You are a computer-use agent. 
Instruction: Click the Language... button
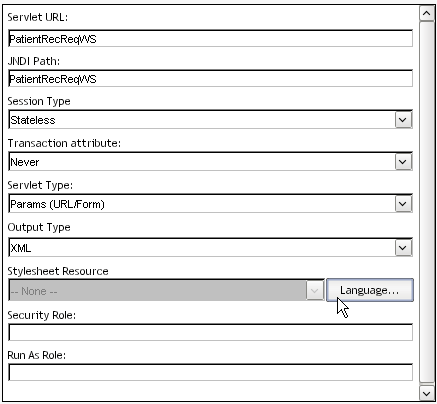coord(370,290)
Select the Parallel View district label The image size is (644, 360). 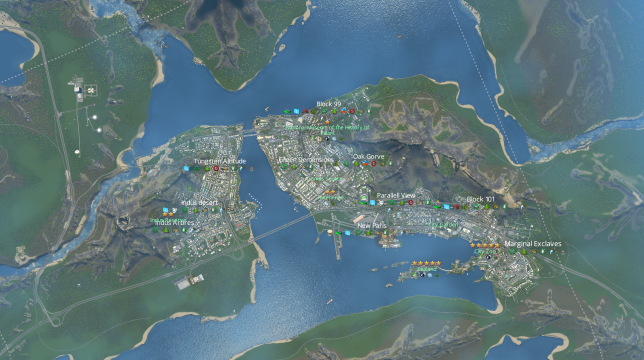click(x=396, y=195)
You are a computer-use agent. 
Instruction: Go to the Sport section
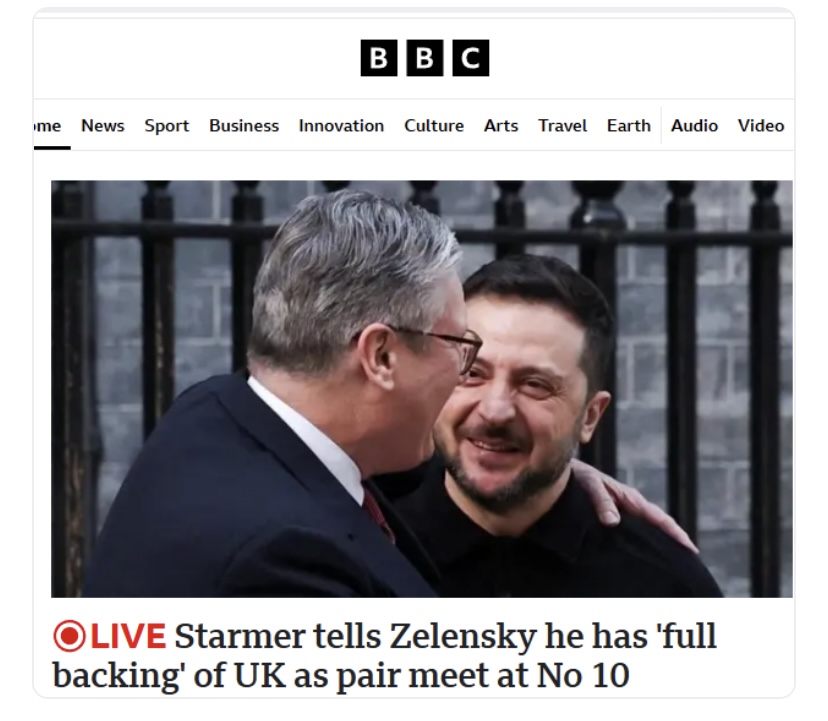click(166, 126)
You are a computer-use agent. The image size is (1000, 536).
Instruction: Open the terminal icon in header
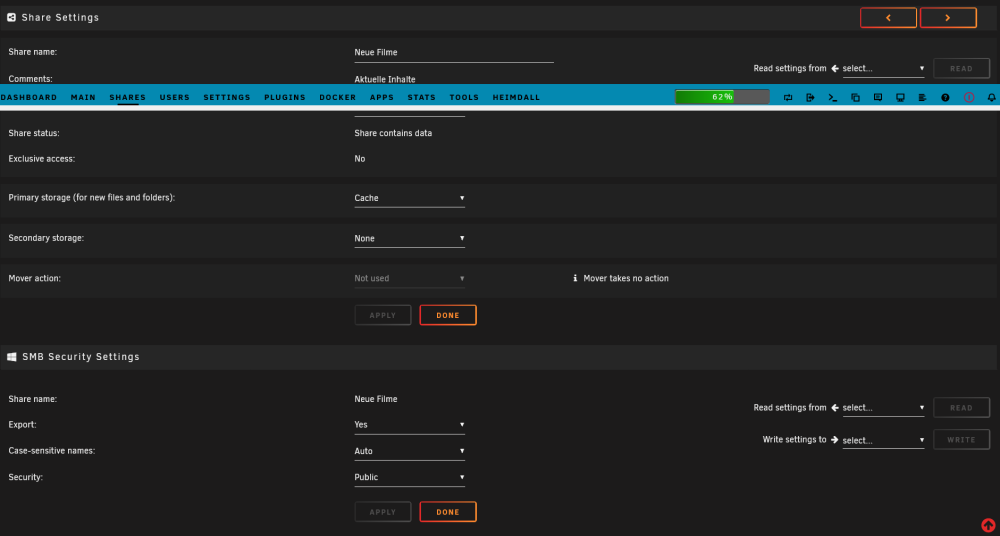(832, 98)
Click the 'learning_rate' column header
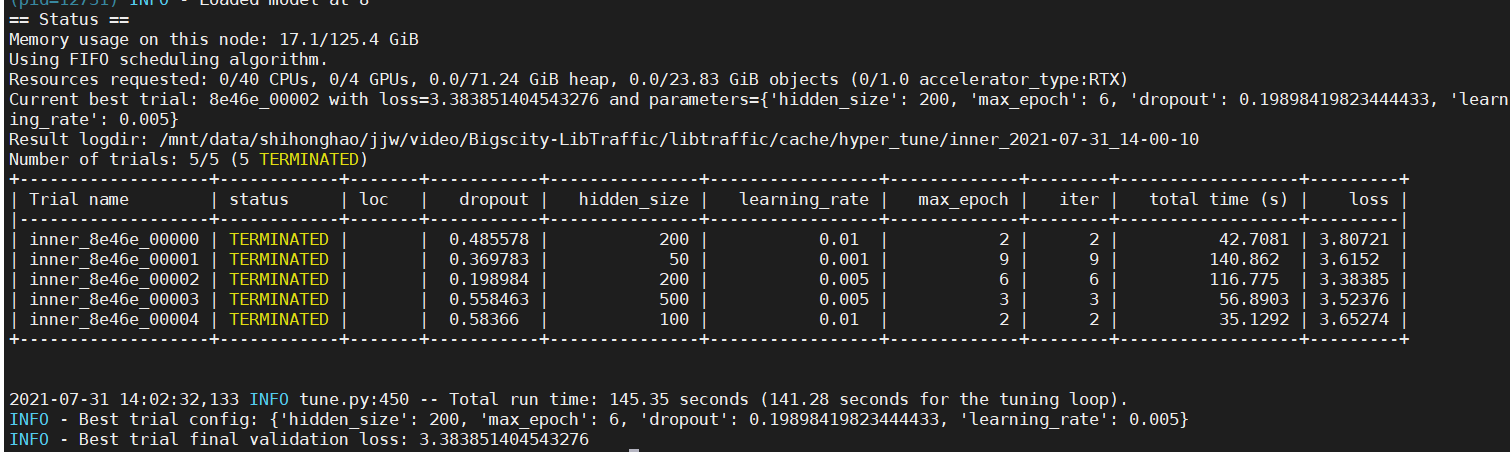1510x452 pixels. tap(804, 200)
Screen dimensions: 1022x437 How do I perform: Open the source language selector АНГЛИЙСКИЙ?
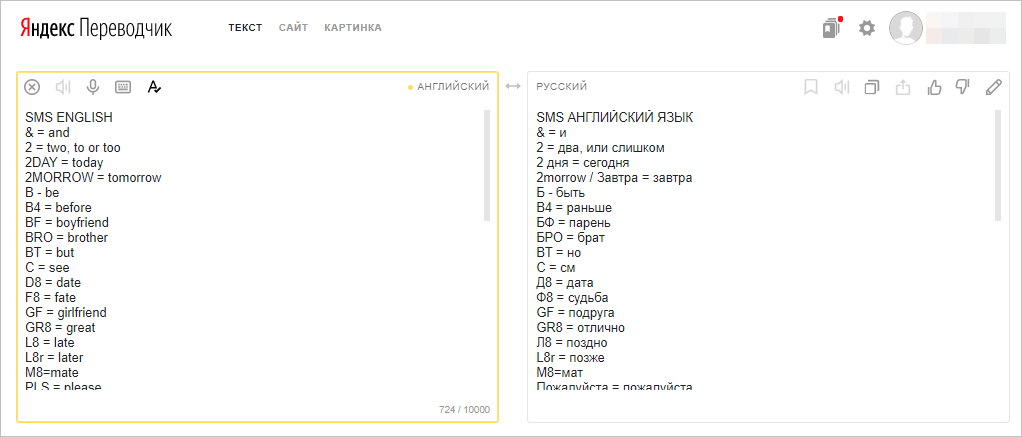click(x=452, y=87)
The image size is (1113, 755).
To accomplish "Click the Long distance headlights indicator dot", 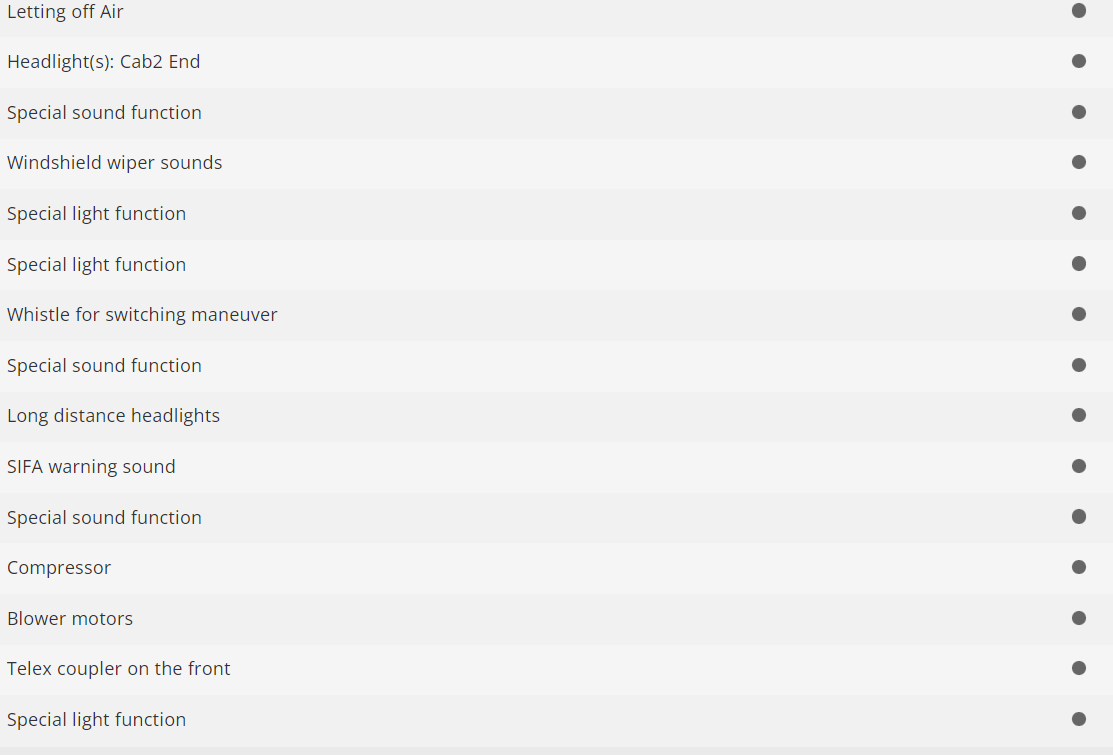I will (1079, 415).
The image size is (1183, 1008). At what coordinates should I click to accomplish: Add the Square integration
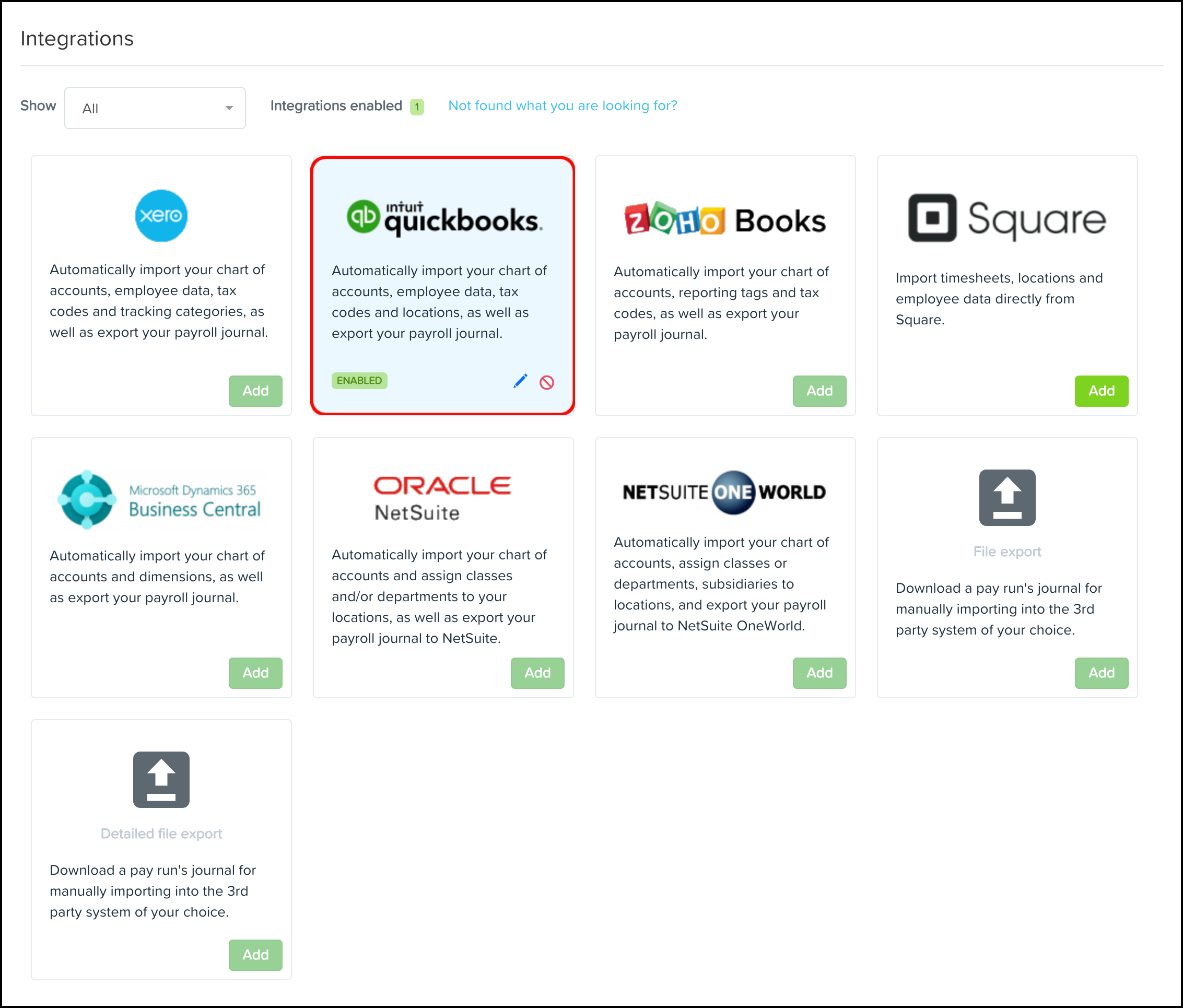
**********
Reproduce the data above exactly, but only the lines from the one showing "Instruction: Go to the Sport section" through the one showing "The image size is (1113, 755).", with both ends kept and the pictures left out.

▸ Exercise solution:
Instruction: Go to the Sport section
click(166, 126)
You are a computer-use agent. The image size is (1000, 536).
Instruction: Open the terminal icon in header
(832, 98)
Click the 'learning_rate' column header
1510x452 pixels. tap(804, 200)
Screen dimensions: 1022x437 How do I perform: Open the source language selector АНГЛИЙСКИЙ?
click(x=452, y=87)
The image size is (1113, 755).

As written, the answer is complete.